But she shook her head. “No worse than many. I never complained of it. But he took a lot of feeding, and a lot of working for. It was tiring to be his wife, wearisome. But without him we’ve got very little money and few ways to earn it, and no way of saving. I fear for my girl—working at Mill Farm every day—as pretty as she is. She’s got to marry in two or three years and where I’m going to find her dowry, I don’t know. And I fear for my boy, growing up and not even his father’s fishing boat to inherit. He’ll get the ferry after my brother, I suppose, but not for years, and then it’s a hard life. I don’t know what’ll become of either of them.” She shook her head as if she had puzzled over this often. “Nor of me, either. God keep us all from begging.”
“You can’t beg,” he said, shocked. “You can’t be reduced to begging.”
“Well, we borrow,” she admitted, and he saw from the ghost of her smile that she meant that they poached game from Sir William’s lands.
“God does not forbid borrowing if it’s only rabbits,” he told her, and was rewarded by a mischievous gleam. “But you must be careful . . .”
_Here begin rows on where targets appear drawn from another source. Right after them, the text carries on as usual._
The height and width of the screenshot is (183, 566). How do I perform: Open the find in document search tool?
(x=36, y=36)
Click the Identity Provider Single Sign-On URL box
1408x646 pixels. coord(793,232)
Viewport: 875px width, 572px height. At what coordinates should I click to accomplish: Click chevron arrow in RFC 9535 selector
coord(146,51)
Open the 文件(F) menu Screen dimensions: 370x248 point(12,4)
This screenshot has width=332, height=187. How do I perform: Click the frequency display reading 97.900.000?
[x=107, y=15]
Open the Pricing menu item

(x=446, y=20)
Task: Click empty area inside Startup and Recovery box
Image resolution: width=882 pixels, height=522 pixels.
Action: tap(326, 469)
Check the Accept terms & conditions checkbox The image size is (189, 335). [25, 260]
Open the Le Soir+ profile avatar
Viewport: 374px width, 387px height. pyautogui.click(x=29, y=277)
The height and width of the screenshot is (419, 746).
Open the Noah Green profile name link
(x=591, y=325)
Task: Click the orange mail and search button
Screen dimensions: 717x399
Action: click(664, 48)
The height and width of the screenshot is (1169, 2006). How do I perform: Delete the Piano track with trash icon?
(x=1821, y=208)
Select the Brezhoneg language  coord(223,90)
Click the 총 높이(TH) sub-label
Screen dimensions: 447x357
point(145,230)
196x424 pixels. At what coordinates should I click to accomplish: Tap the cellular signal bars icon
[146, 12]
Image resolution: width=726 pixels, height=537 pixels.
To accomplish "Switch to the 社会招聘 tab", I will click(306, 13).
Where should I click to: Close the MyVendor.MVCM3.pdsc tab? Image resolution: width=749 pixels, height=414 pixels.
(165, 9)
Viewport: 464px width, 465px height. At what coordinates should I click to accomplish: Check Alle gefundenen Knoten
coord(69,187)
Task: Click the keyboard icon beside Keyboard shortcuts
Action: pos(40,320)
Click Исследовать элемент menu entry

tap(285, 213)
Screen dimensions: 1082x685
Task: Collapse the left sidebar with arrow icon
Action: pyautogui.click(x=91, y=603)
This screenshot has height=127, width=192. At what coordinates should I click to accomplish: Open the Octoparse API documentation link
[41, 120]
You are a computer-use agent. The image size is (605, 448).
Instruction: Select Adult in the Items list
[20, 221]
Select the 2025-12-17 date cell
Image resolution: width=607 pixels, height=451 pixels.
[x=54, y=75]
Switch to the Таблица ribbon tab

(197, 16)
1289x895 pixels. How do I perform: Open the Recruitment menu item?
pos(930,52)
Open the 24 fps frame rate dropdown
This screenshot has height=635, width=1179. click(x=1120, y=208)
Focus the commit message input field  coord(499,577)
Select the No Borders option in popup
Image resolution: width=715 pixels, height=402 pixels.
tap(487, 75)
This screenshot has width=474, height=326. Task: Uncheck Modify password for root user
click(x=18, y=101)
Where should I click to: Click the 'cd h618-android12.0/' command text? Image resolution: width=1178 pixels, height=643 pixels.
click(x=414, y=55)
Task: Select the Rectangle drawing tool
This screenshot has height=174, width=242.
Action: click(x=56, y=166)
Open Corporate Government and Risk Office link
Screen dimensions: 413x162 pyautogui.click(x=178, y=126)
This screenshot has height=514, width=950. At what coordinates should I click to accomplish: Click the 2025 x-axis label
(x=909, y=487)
“We are,” she said. “And Sir William only cares about his deer and the pheasants. Perhaps we’ll buy a boat somehow. Perhaps times’ll get better.”
“Don’t you have a man who would take your husband’s place?” he asked, thinking of her waiting for someone at the church on Midsummer Eve.
He was shocked by her disdain, as she turned her head away. He had met duchesses with less hauteur.
“I shan’t marry again.”
“Not even for a boat?” He smiled.
“Nobody with a boat would have me with two children,” she observed. “Three mouths to feed.”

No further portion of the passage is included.